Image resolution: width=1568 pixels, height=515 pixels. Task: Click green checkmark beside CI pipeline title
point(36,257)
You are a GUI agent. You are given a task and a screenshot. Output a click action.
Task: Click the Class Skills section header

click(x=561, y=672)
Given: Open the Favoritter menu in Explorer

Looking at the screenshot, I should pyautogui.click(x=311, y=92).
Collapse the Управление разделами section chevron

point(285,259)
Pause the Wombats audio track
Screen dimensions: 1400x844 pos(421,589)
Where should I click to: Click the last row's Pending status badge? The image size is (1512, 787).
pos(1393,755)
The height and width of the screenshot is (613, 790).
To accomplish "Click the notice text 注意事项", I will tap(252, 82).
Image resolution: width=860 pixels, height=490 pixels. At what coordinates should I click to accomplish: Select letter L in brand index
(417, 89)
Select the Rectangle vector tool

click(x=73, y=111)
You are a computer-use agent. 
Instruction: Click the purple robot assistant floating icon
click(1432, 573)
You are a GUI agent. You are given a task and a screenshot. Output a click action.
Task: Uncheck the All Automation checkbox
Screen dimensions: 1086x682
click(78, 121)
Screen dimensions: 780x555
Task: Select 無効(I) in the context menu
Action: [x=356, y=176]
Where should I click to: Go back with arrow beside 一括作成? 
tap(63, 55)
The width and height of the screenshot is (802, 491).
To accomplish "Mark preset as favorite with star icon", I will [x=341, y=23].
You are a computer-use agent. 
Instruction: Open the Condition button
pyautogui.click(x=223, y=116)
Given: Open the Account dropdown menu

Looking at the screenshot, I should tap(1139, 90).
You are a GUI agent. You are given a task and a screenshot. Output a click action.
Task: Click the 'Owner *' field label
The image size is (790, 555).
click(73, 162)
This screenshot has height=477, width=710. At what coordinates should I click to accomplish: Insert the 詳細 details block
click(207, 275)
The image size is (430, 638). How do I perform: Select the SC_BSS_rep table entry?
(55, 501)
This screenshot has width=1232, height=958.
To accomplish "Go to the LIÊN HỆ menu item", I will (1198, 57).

___

**WORK TO DO:**
Put every line of the rows above into a Markdown table with the columns Number and Text, one line per table row, leaving out blank lines.

**COMPLETE ANSWER:**
| Number | Text |
|---|---|
| 1 | Image resolution: width=1568 pixels, height=515 pixels. Task: Click green checkmark beside CI pipeline title |
| 2 | point(36,257) |
| 3 | You are a GUI agent. You are given a task and a screenshot. Output a click action. |
| 4 | Task: Click the Class Skills section header |
| 5 | click(x=561, y=672) |
| 6 | Given: Open the Favoritter menu in Explorer |
| 7 | Looking at the screenshot, I should pyautogui.click(x=311, y=92). |
| 8 | Collapse the Управление разделами section chevron |
| 9 | point(285,259) |
| 10 | Pause the Wombats audio track |
| 11 | Screen dimensions: 1400x844 pos(421,589) |
| 12 | Where should I click to: Click the last row's Pending status badge? The image size is (1512, 787). |
| 13 | pos(1393,755) |
| 14 | The height and width of the screenshot is (613, 790). |
| 15 | To accomplish "Click the notice text 注意事项", I will tap(252, 82). |
| 16 | Image resolution: width=860 pixels, height=490 pixels. At what coordinates should I click to accomplish: Select letter L in brand index |
| 17 | (417, 89) |
| 18 | Select the Rectangle vector tool |
| 19 | click(x=73, y=111) |
| 20 | You are a computer-use agent.  |
| 21 | Instruction: Click the purple robot assistant floating icon |
| 22 | click(1432, 573) |
| 23 | You are a GUI agent. You are given a task and a screenshot. Output a click action. |
| 24 | Task: Uncheck the All Automation checkbox |
| 25 | Screen dimensions: 1086x682 |
| 26 | click(78, 121) |
| 27 | Screen dimensions: 780x555 |
| 28 | Task: Select 無効(I) in the context menu |
| 29 | Action: [x=356, y=176] |
| 30 | Where should I click to: Go back with arrow beside 一括作成?  |
| 31 | tap(63, 55) |
| 32 | The width and height of the screenshot is (802, 491). |
| 33 | To accomplish "Mark preset as favorite with star icon", I will [x=341, y=23]. |
| 34 | You are a computer-use agent.  |
| 35 | Instruction: Open the Condition button |
| 36 | pyautogui.click(x=223, y=116) |
| 37 | Given: Open the Account dropdown menu |
| 38 | Looking at the screenshot, I should tap(1139, 90). |
| 39 | You are a GUI agent. You are given a task and a screenshot. Output a click action. |
| 40 | Task: Click the 'Owner *' field label |
| 41 | The image size is (790, 555). |
| 42 | click(73, 162) |
| 43 | This screenshot has height=477, width=710. At what coordinates should I click to accomplish: Insert the 詳細 details block |
| 44 | click(207, 275) |
| 45 | The image size is (430, 638). How do I perform: Select the SC_BSS_rep table entry? |
| 46 | (55, 501) |
| 47 | This screenshot has width=1232, height=958. |
| 48 | To accomplish "Go to the LIÊN HỆ menu item", I will (1198, 57). |